One cannot perceive the "Greenspan Put" and predict deflation (in the quantity of money relative to the demand for it) without contradicting himself logically. Either the Fed can control money supply or it can't; and if it can, it does not have to mean that it has full control - only that it has enough influence to sustain/induce an expansion.
Perhaps my point will be clearer in light of a paradigm that became well known in the nineties: 'bad news for the economy (or profits) was good news for stocks and good news for the economy was bad news for stocks.'
In other words, the market eventually realized that bad news meant an easier Fed, so it went to work bidding up stock as well as bond prices on bad news; and vice-versa. Well, in those days there was a bull market in paper.
Today, we're in year four or five of a bull market in commodities.
In other words, in terms of asset classes, the primary benefactor of the post 2000 inflation policy has been the real assets - commodities and real estate. So why wouldn't this paradigm apply to the commodity bull?
That is, why wouldn't bad news on the economy translate into stronger gold prices (specifically, since it is the metal with the most pronounced monetary qualities) in the same way and for the same reason: because it means that the Fed would loosen the purse strings? Except instead of going into stocks it goes into gold...
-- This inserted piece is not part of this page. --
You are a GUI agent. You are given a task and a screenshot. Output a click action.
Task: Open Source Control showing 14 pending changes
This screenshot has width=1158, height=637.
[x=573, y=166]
Sooner or later in this gold bull market that paradigm will catch on; why not here and now?
Or do you think markets are still hung up about this deflation bogeyman?
Well, certainty is not a characteristic feature of this business anyhow.
Fortunately though, we can be certain that the Fed will inflate again sooner than later.
But I'm confident that this is the beginning of the final thrust of the primary leg that began in 2001; my minimum target is US$500, based solely on the existent technical parameters; but I have a hunch this move - if it is the final thrust as per the model I've been relying on recently - will surprise all of us on the upside. I wouldn't be surprised to see gold US$600 occur as quickly as oil prices shot up from U$50 to US$70 per bbl... 4 months.
As a piece of evidence supporting our contention that gold prices are likely to be resilient in the face of declines in stock or bond prices, or other commodities like copper or oil, or strength in the foreign exchange rate of the US dollar, note that it has been resilient to the pull backs in copper, oil, and the CRB recently; to the strength of the FX value of the US dollar since May; and that it has even outperformed the Dow for almost two months now.
Note also that on Monday's slide in the Dow, USd gold prices leaped to a new 17-yr high.
Small consolations so far, but I believe that this most spectacular final inning has just begun.